**RECORD EXTRACTS:**

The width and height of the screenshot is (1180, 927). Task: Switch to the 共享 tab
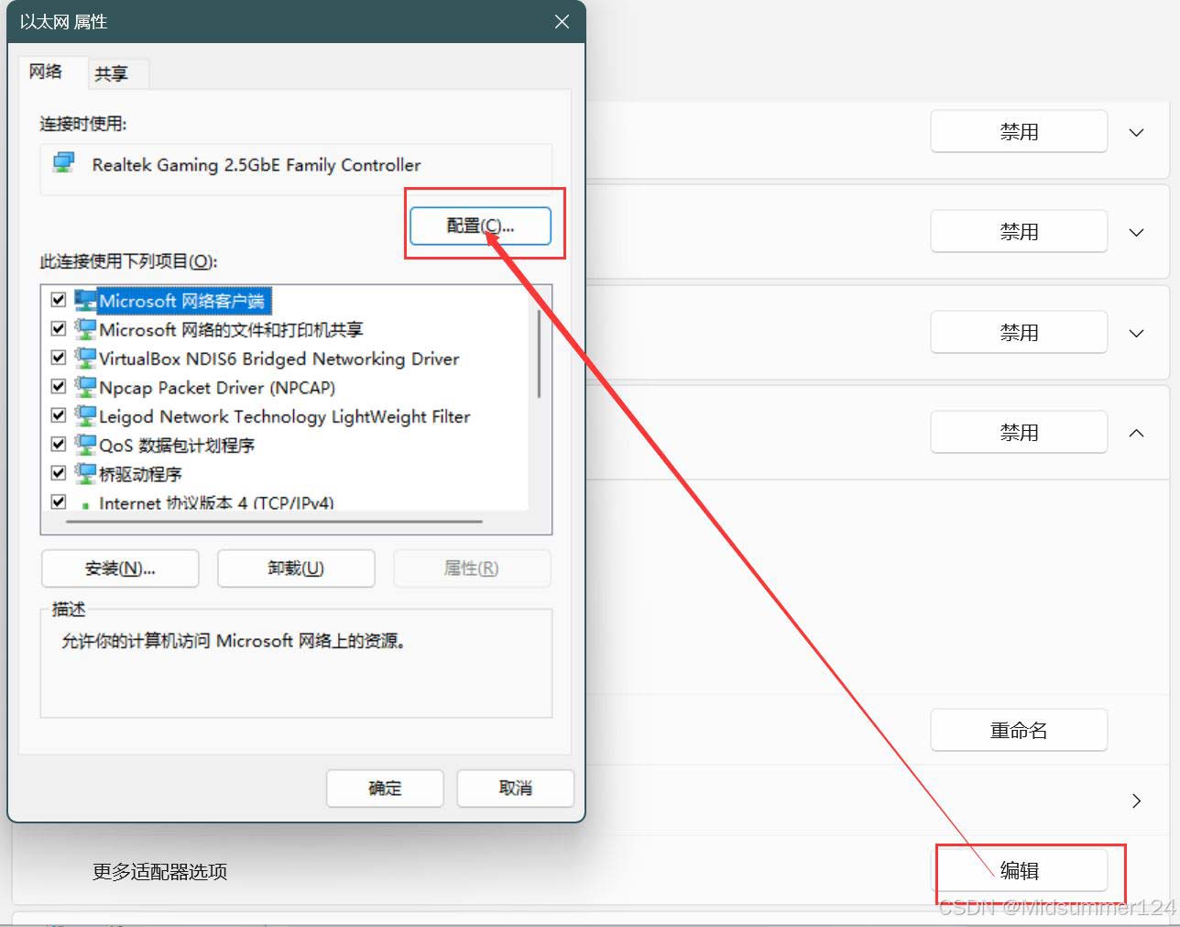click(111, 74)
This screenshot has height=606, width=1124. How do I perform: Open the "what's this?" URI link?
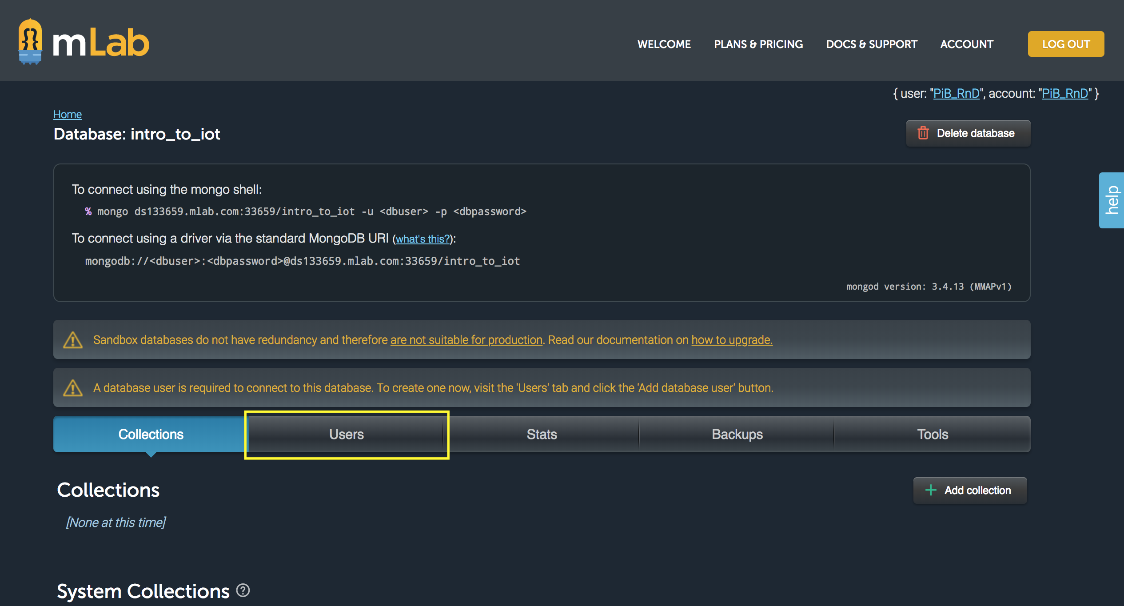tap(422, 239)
--
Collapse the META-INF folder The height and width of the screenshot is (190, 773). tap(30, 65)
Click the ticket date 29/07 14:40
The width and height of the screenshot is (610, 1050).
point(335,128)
==
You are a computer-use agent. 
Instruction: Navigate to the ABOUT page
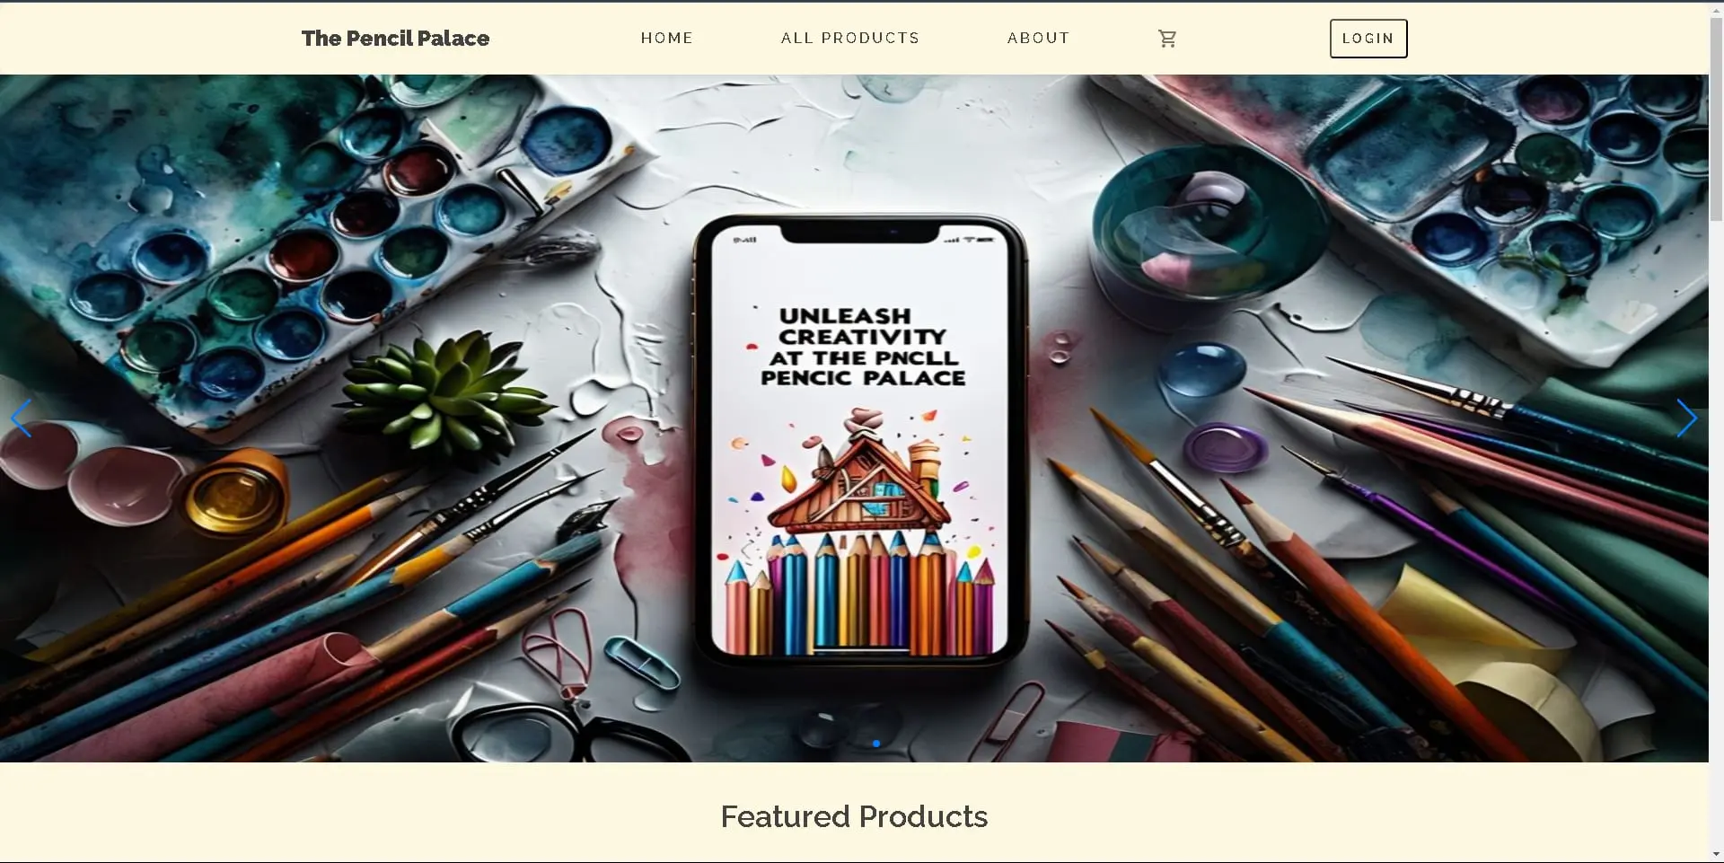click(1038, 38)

**STATED TASK:**
Reproduce the data word for word, starting at the line that contains "The width and height of the screenshot is (1180, 927)." and ending at the line that contains "tap(422, 239)". Omit the pictures from your answer.

**SOLUTION TO THE EXERCISE:**
The width and height of the screenshot is (1180, 927). Task: Switch to the 共享 tab
click(111, 74)
This screenshot has height=606, width=1124. How do I perform: Open the "what's this?" URI link?
tap(422, 239)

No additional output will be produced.